Thursday 19 February 2009

Chart Control Problem

I've been banging my head againsta problem with the new Microsoft Charting control for an hour or so.

It turns out that the problem is simply that it can not be invisible!

I originally had the control in a Multiview and the View it was on was not the first view shown, you had to click a button or two and then the chart should appear by setting its view to be the active one. No luck, when it came time to display the view the "Error executing child request for ChartImg.axd" error came up.

So thinking it might be linked to the Multiview, I simply turned the chart invisible. Same problem.

But if I leave the chart on the screen at all time and simply use a style sheet to hide and show it, it works fine. So it seems that the problem is just that if the chart is first invisible ( server-side ) it will crash when you make it visible.

A bit crap really, but never mind, it's done now, phew!

Wednesday 18 February 2009

C# Extention methods

This is a way of extending a class by adding methods to it. Heres a sample extention method class.

namespace ExtentionMethodSample
{
public static class ExtentionMethodSampleClass
{
public static Int32 myToInt32(this string s)
{
return Convert.ToInt32(s);
}
}
}


This example method adds a new method called "myToInt32" to the standard "string" class. This method will appear in intellisense.

In this case it simply allows you to convert a string to an Int32, which is a bit daft, but it could do any number of things. For instance it might return -1 if the string is empty. You can put any code into the method.

Another example is you might extend the DataRow class to return a Company object, as an alternative to creating a class that requires a DataRow in its constructor.

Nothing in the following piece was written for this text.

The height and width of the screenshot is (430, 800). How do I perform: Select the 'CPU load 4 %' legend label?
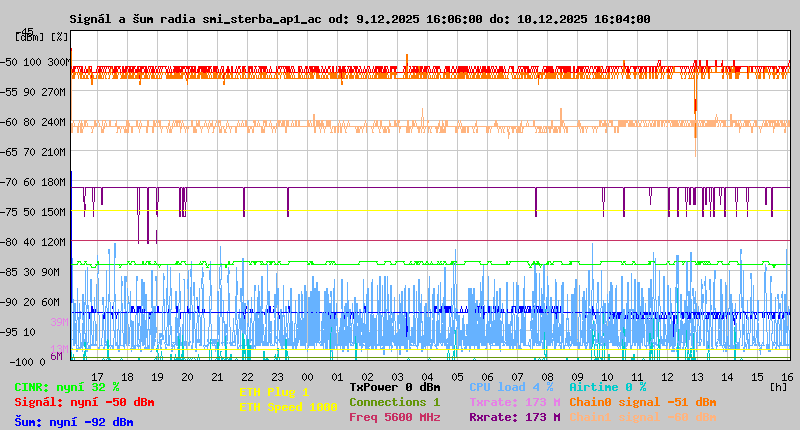point(511,387)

Another sample I've seen is where "string" was extended to give it a method to return only the numeric parts of the strings contents.

Tuesday 17 February 2009

Returning tables from TSQL Functions

I was just blown away when I saw that you could return a table from a TSQL function. It's just something I've not seen before despite working with TSQL for years.

Heres a sample function :


CREATE FUNCTION [dbo].[FNHTest]()
RETURNS @MyTbl TABLE(ID INT NOT NULL, Keyword varchar(max))
AS
BEGIN
INSERT INTO @myTbl (ID,Keyword)
SELECT CompanyID, CompanyName FROM Company
RETURN
END


...and calling it ...

select * from dbo.FNHTest()


... I wonder if this is how Views are created and used internally by SQL?